▸ Provided data:
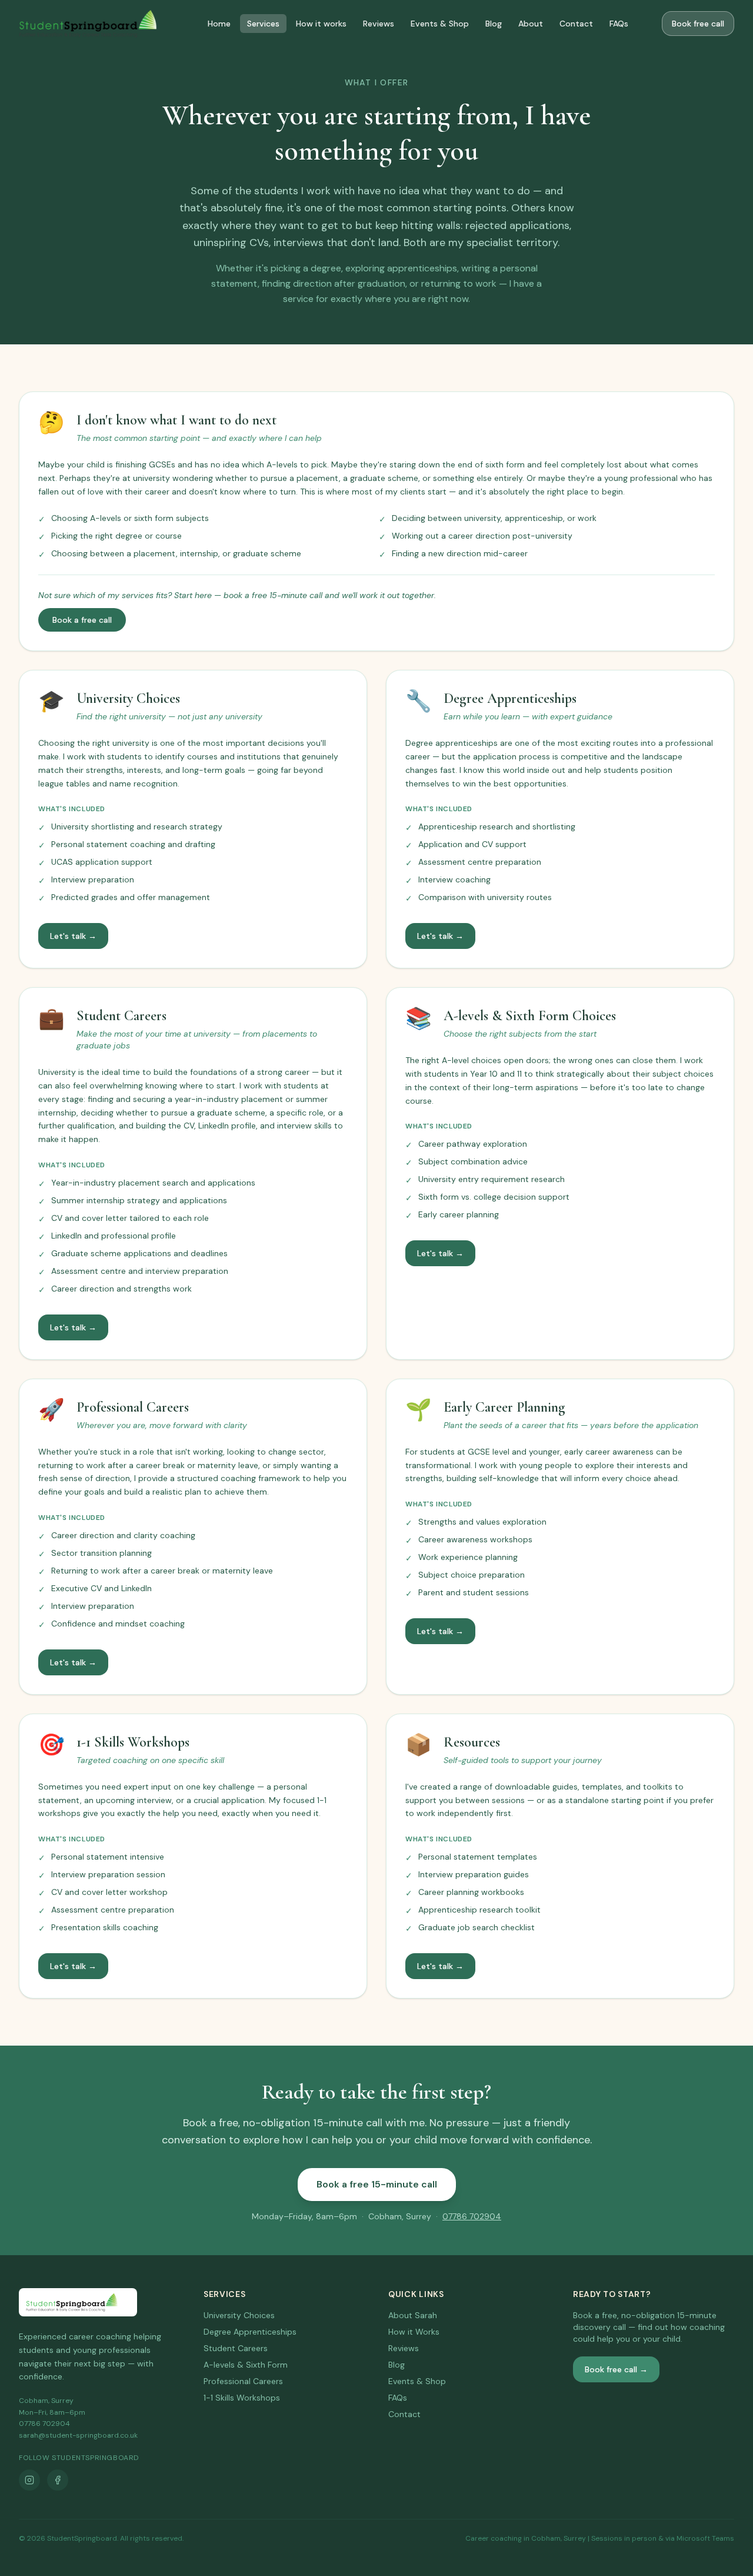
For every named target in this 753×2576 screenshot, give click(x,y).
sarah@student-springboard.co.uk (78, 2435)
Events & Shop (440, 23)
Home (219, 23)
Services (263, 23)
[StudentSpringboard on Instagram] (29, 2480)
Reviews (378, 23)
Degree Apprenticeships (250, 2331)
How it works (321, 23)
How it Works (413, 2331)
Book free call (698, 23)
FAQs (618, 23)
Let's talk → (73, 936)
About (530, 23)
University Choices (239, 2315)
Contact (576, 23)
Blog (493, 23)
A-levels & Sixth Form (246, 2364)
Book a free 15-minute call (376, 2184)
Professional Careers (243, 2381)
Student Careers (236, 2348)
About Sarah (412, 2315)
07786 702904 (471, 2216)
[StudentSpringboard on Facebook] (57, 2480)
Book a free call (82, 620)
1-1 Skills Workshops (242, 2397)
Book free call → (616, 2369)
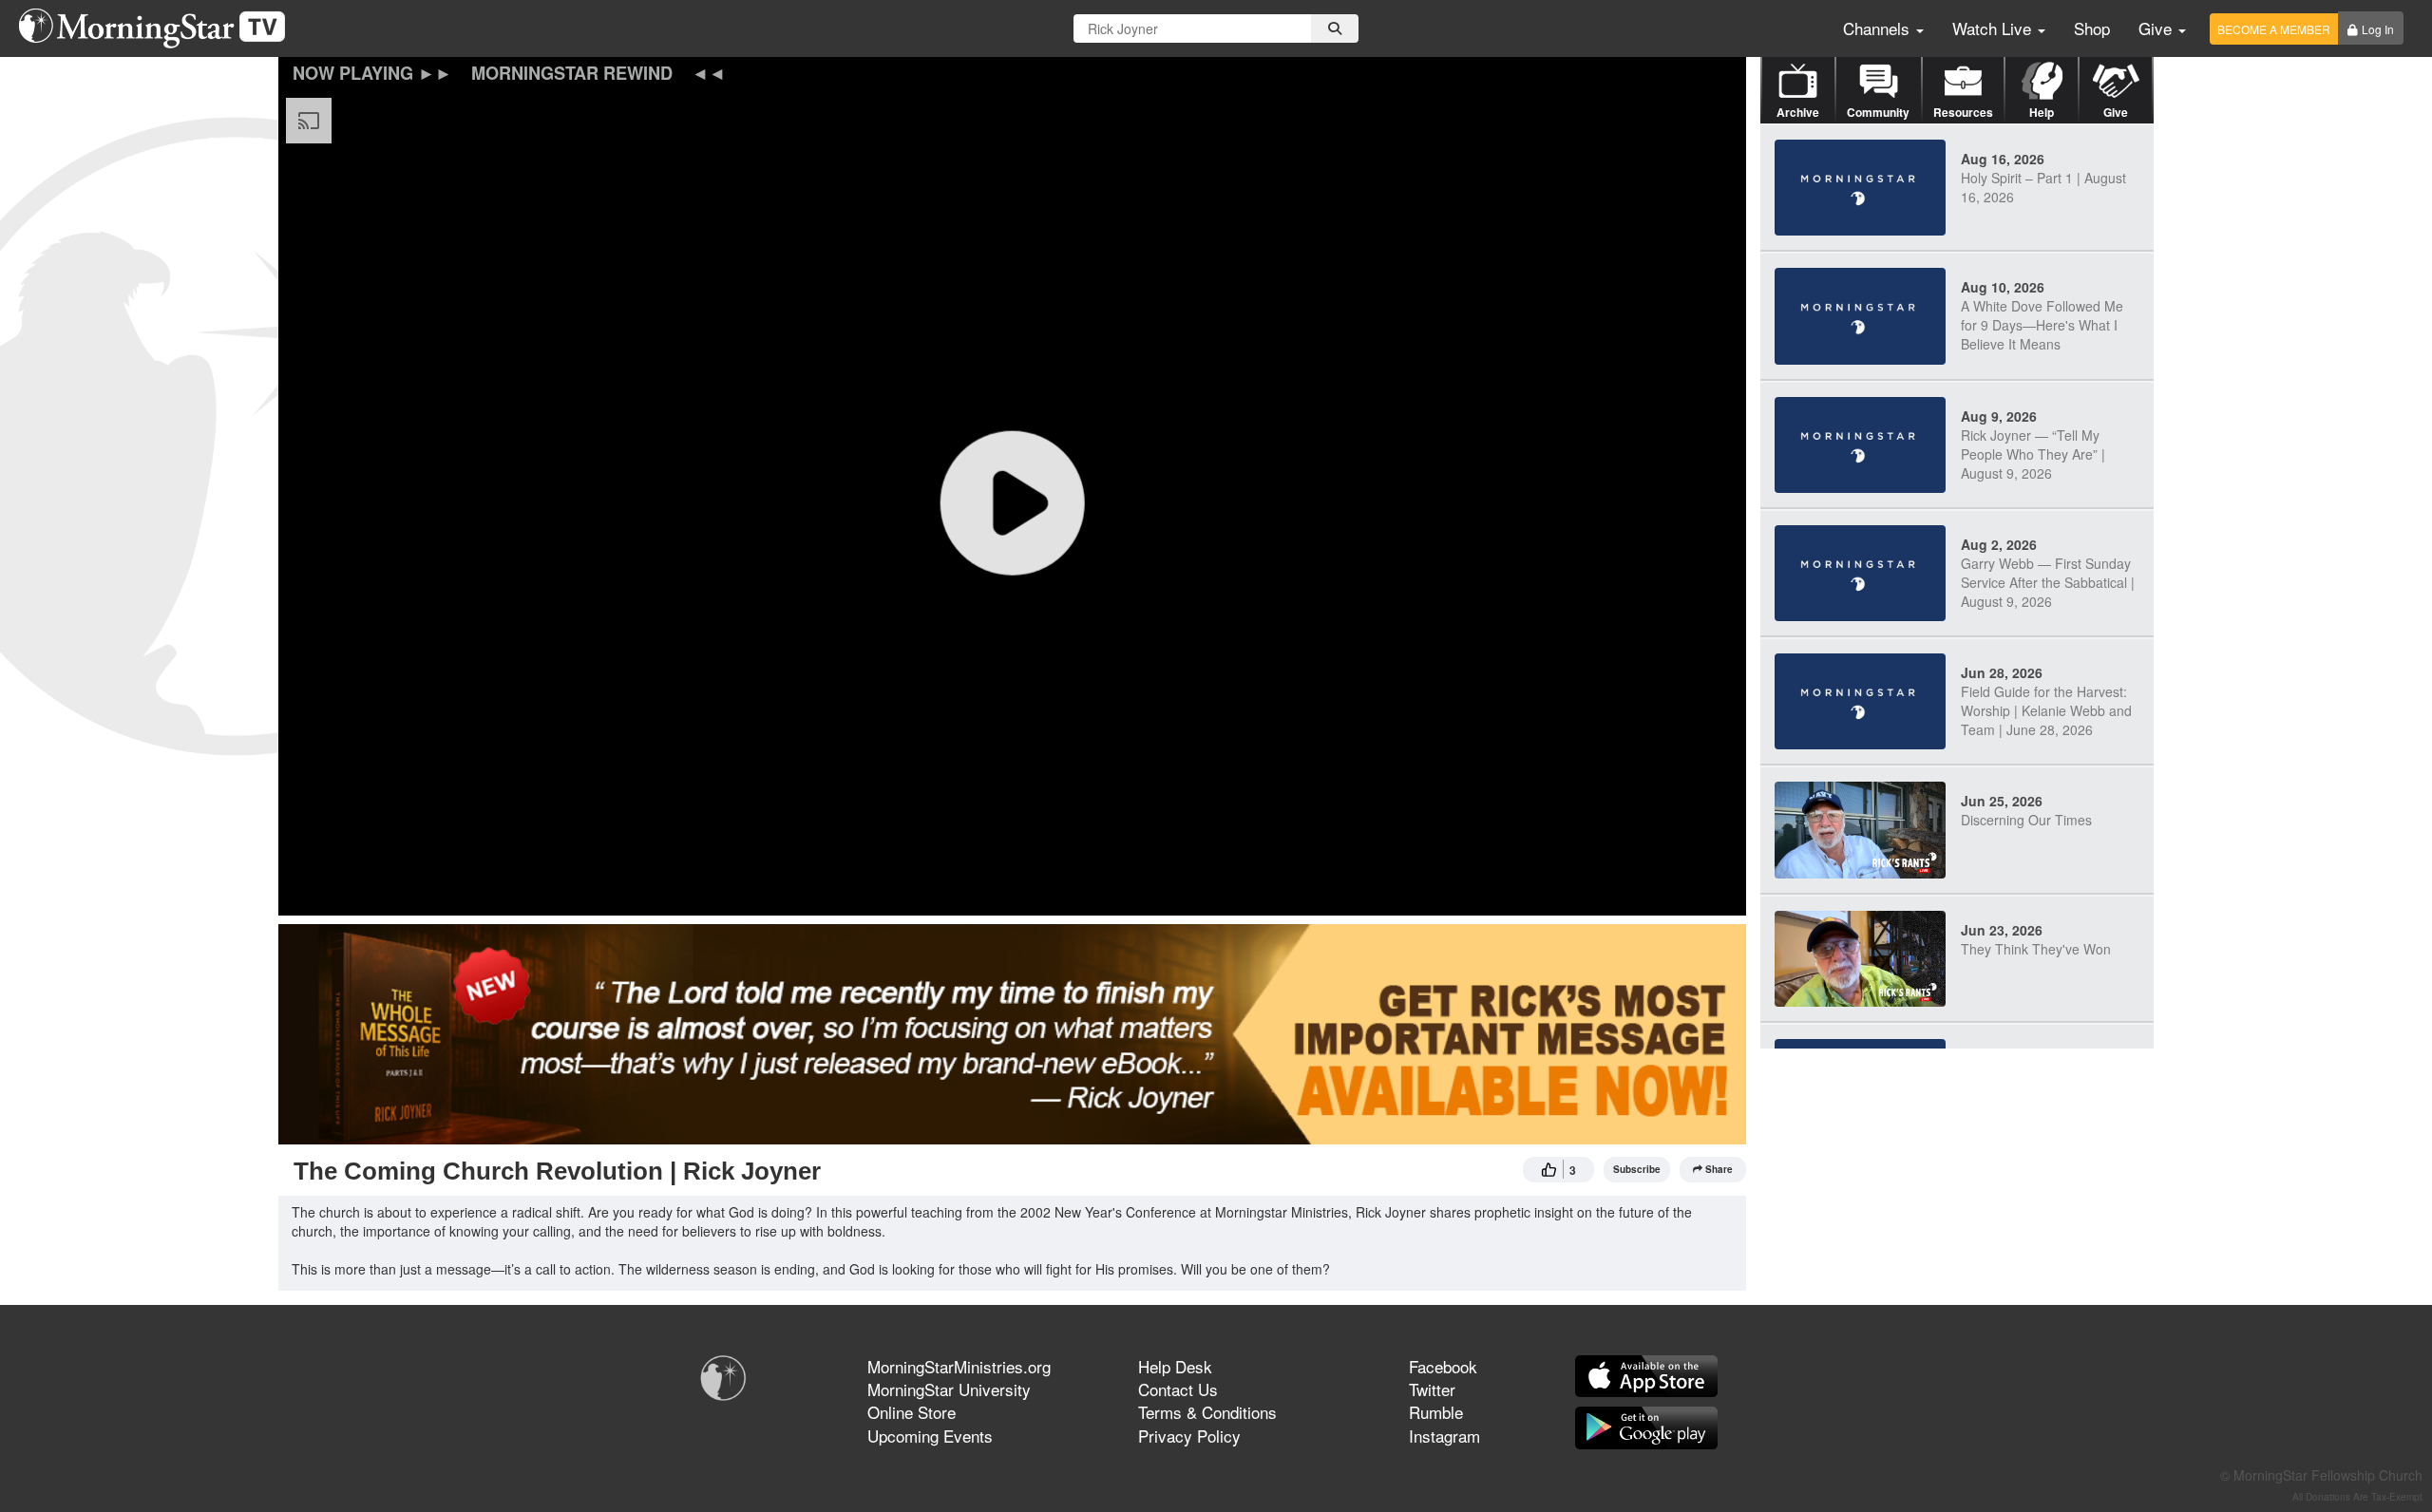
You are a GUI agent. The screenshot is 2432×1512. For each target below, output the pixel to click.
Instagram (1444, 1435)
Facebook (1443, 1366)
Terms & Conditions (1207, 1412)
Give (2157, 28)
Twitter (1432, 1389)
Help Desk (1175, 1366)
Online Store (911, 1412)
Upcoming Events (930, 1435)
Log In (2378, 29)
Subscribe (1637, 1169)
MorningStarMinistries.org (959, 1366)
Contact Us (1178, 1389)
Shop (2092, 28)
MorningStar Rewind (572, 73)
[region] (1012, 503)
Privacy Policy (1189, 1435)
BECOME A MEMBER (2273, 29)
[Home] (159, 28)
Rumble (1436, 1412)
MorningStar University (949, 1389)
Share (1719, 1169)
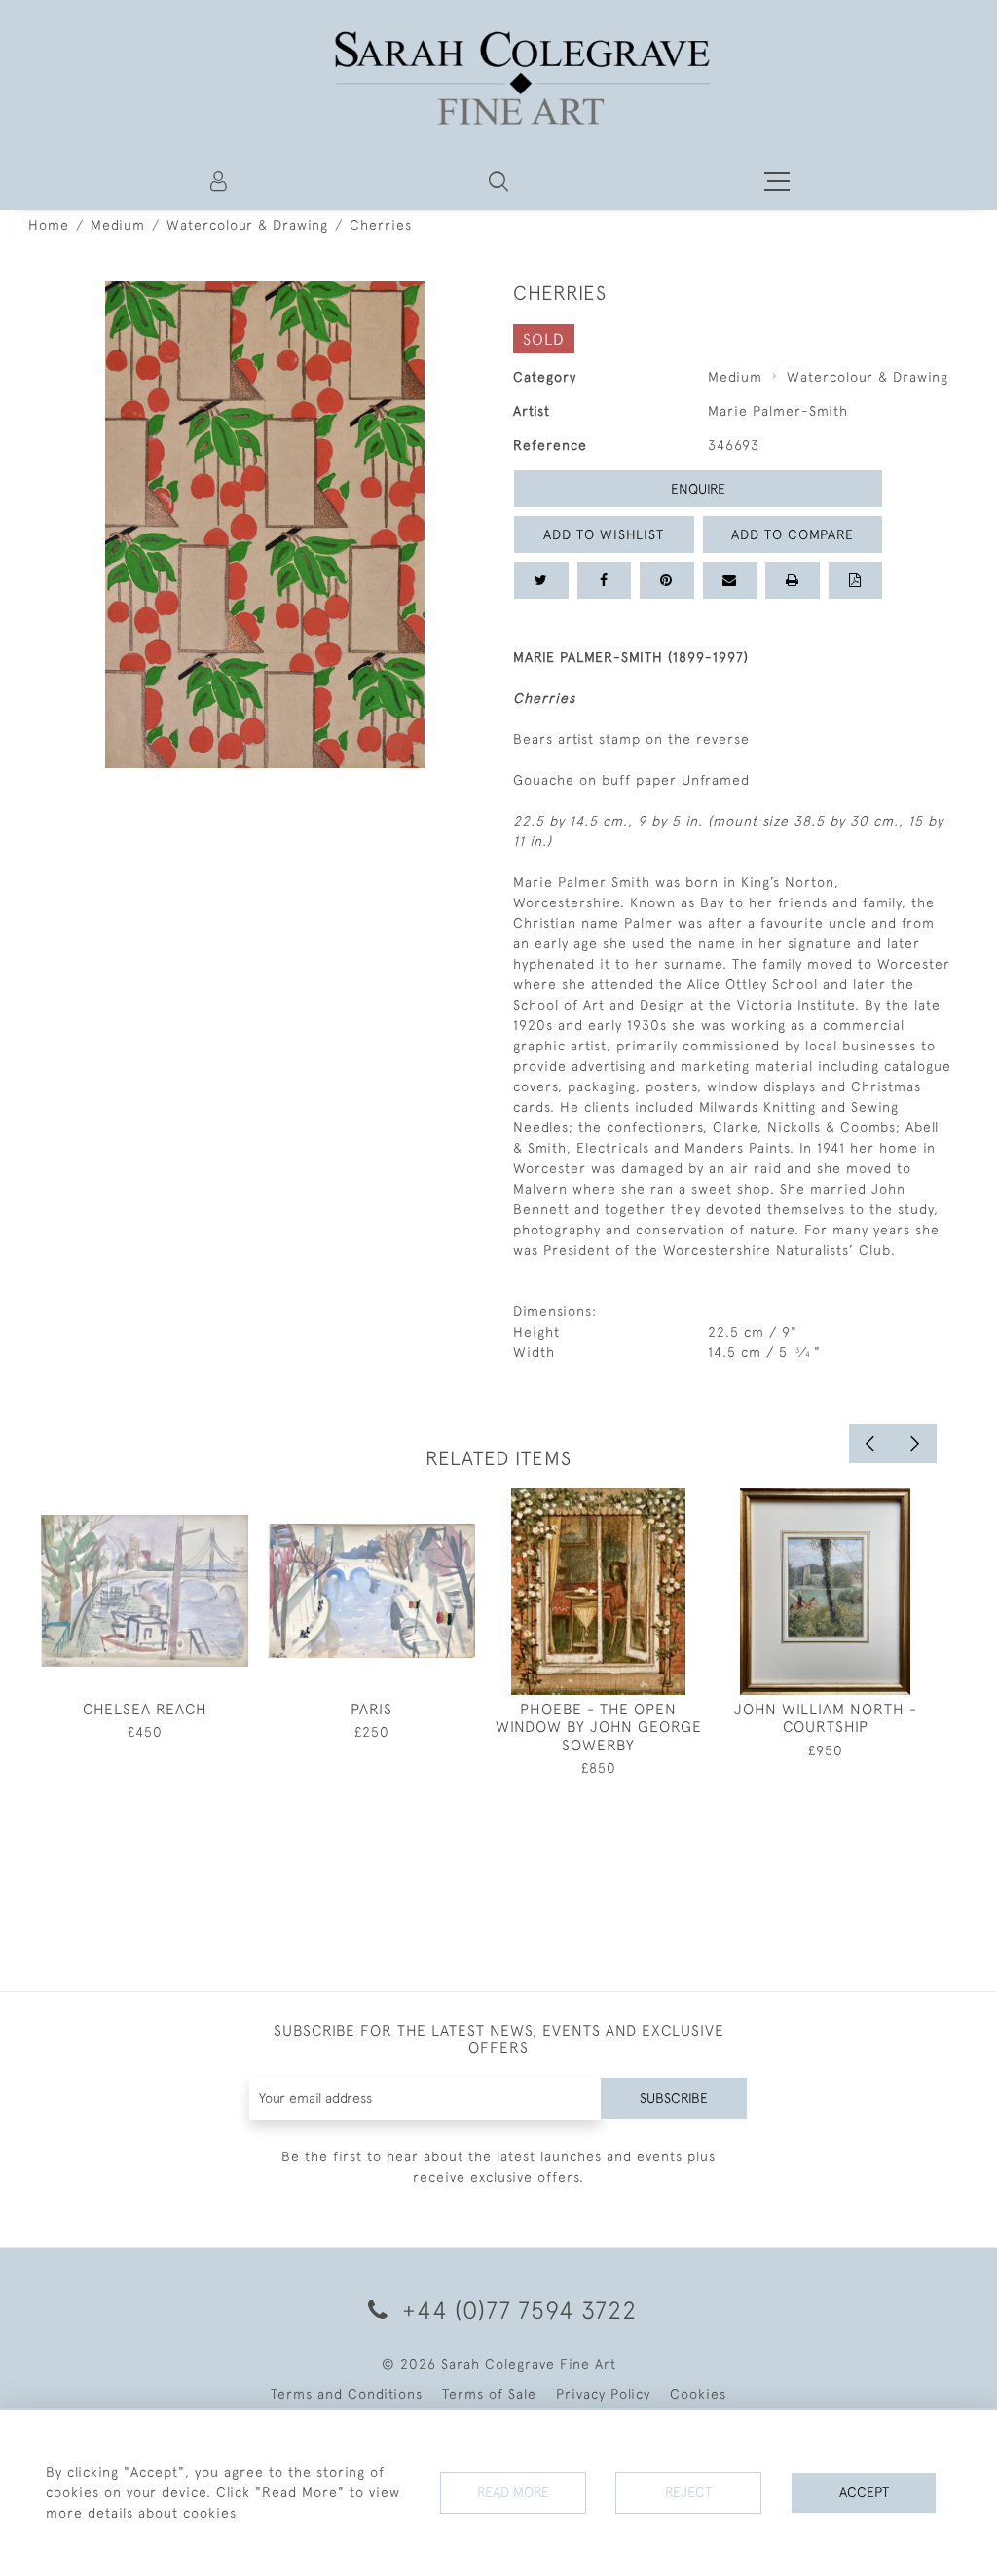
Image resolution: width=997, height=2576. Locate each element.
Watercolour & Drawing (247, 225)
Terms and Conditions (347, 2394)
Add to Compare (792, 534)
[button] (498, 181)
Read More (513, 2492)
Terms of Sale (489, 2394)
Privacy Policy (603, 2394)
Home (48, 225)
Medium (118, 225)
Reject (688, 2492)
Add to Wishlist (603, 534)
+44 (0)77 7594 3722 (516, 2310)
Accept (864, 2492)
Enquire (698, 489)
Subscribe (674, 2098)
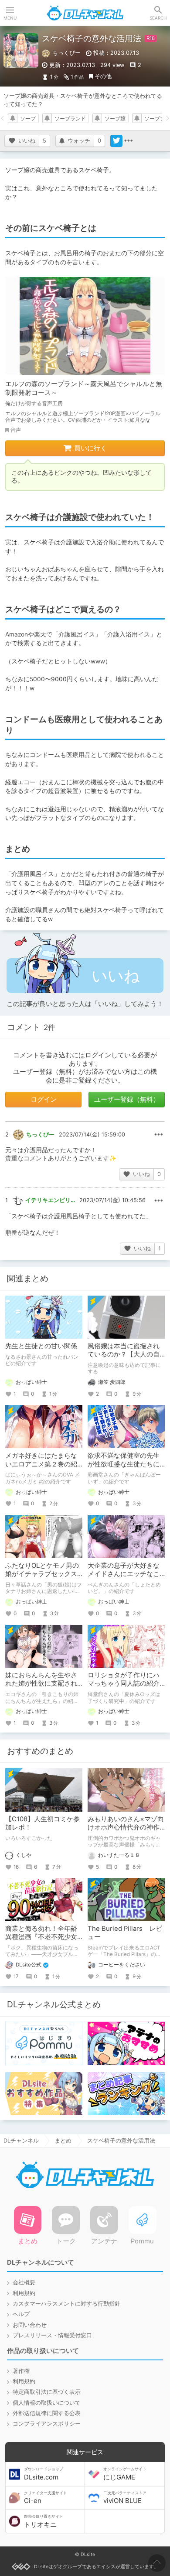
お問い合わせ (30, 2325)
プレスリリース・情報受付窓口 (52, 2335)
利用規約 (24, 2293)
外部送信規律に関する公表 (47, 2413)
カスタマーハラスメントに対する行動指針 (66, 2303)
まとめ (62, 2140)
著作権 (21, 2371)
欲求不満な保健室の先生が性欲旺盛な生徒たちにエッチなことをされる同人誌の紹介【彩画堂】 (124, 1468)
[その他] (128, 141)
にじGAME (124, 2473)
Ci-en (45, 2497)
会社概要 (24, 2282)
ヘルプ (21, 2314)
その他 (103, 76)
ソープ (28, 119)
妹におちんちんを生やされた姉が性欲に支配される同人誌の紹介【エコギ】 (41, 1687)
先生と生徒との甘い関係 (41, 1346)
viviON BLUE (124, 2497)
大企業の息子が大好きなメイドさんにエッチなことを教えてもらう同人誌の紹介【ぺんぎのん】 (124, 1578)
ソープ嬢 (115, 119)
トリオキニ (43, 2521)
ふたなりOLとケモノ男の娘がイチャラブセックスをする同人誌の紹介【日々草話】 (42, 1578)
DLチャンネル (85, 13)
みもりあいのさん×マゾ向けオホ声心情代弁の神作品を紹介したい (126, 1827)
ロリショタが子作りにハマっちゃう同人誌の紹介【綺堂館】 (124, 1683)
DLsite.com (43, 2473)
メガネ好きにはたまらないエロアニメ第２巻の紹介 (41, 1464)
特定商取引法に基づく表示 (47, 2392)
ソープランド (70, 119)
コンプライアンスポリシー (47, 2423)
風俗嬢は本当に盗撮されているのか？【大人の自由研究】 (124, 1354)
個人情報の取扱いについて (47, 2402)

▸ What to work on: From the line containing "Terms of Sale (489, 2394)" to the last line of the entries, output every line exactly as written, but leave out the pictures.

▸ Task response:
Terms of Sale (489, 2394)
Privacy Policy (603, 2394)
Home (48, 225)
Medium (118, 225)
Reject (688, 2492)
Add to Wishlist (603, 534)
+44 (0)77 7594 3722 (516, 2310)
Accept (864, 2492)
Enquire (698, 489)
Subscribe (674, 2098)
お問い合わせ (30, 2325)
プレスリリース・情報受付窓口 (52, 2335)
利用規約 (24, 2293)
外部送信規律に関する公表 (47, 2413)
カスタマーハラスメントに対する行動指針 (66, 2303)
まとめ (62, 2140)
著作権 (21, 2371)
欲求不満な保健室の先生が性欲旺盛な生徒たちにエッチなことをされる同人誌の紹介【彩画堂】 (124, 1468)
[その他] (128, 141)
にじGAME (124, 2473)
Ci-en (45, 2497)
会社概要 (24, 2282)
ヘルプ (21, 2314)
その他 (103, 76)
ソープ (28, 119)
妹におちんちんを生やされた姉が性欲に支配される同人誌の紹介【エコギ】 (41, 1687)
先生と生徒との甘い関係 (41, 1346)
viviON BLUE (124, 2497)
大企業の息子が大好きなメイドさんにエッチなことを教えてもらう同人誌の紹介【ぺんぎのん】 (124, 1578)
ソープ嬢 (115, 119)
トリオキニ (43, 2521)
ふたなりOLとケモノ男の娘がイチャラブセックスをする同人誌の紹介【日々草話】 (42, 1578)
DLチャンネル (85, 13)
みもりあいのさん×マゾ向けオホ声心情代弁の神作品を紹介したい (126, 1827)
ロリショタが子作りにハマっちゃう同人誌の紹介【綺堂館】 (124, 1683)
DLsite.com (43, 2473)
メガネ好きにはたまらないエロアニメ第２巻の紹介 (41, 1464)
特定商取引法に基づく表示 (47, 2392)
ソープランド (70, 119)
コンプライアンスポリシー (47, 2423)
風俗嬢は本当に盗撮されているのか？【大人の自由研究】 (124, 1354)
個人情報の取扱いについて (47, 2402)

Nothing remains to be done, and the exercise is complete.